The woman fled her home country of Kenya, where her life was in danger after she broke free of a violent mafia-like religious sect known as the Mungiki.

Her escape plan was to purse an education at a UK college she found online, which seemed trustworthy other than charging enrollment fees.

However, when she arrived in the country she found herself immediately trapped in forced labor.

I was met at the airport and escorted to my ‘school’, but it wasn’t what was promised at all. 

It had a different address to the one listed on my admission letters. Instead of a college, it was a small house that I shared with other women. We all seemed suspicious of each other. 

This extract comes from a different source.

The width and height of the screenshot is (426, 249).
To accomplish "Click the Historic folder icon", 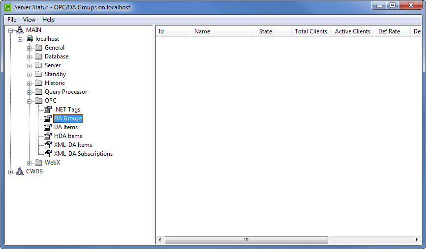I will point(38,83).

Instead of receiving an education, I was forced to work for a care agency that took all my wages. They said this was so they could pay for my visa and keep me here legally. I didn’t know it at the time, but traffickers often keep people in ‘bonded debt’ – like I was – claiming that you will eventually get wages after a never ending bogus sum is ‘paid off’.

In reality, there is no debt but victims are tricked into working inhumane hours, in the same conditions, for years. 

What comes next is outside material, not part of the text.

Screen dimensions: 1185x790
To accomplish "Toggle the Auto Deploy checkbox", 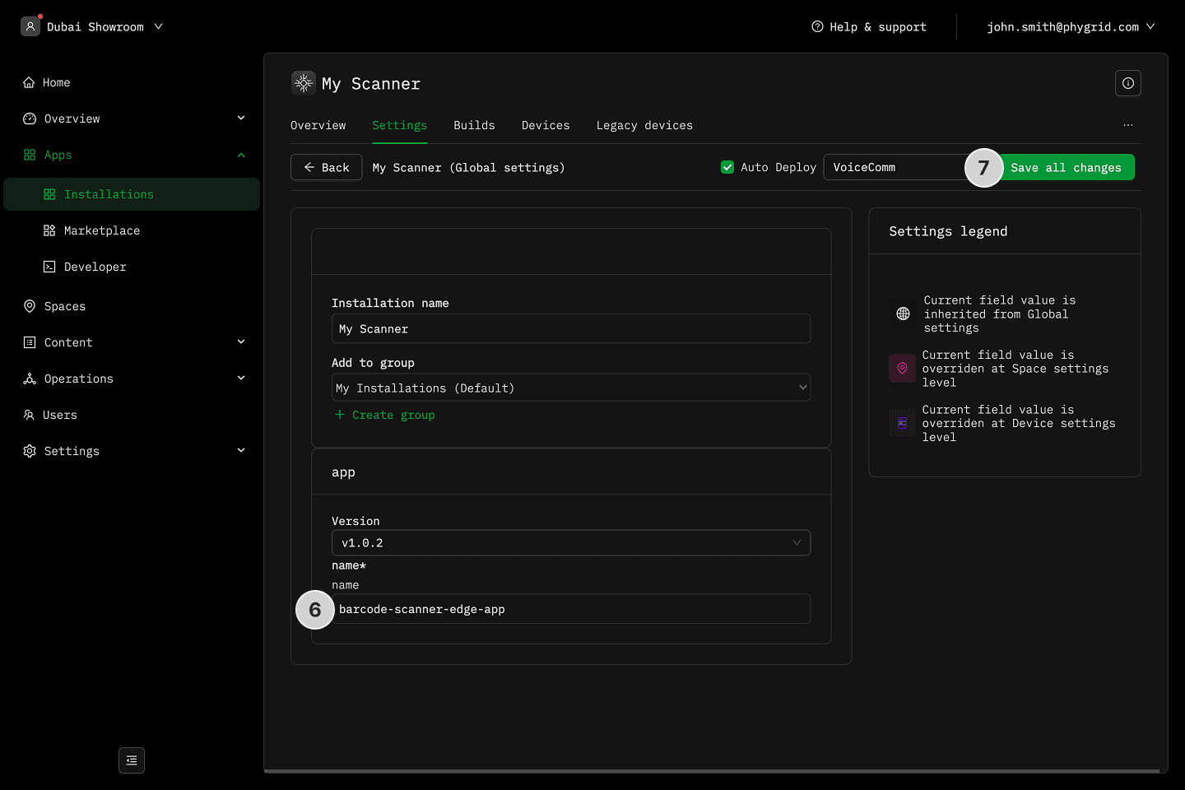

I lived in their accommodation and was driven both to and from work so there was no chance of escape. An average day would start at 5am. I worked around the clock: as soon as I finished my morning’s labour, I was escorted to my afternoon shift. From there I would be taken to my night shift before I went to bed and repeated the same routine again the next day.

She felt isolated, but didn’t know where to turn for help—and, relieved to be safe from the Mungiki, didn’t even realize she had been trafficked. To her, trafficking meant sex trafficking.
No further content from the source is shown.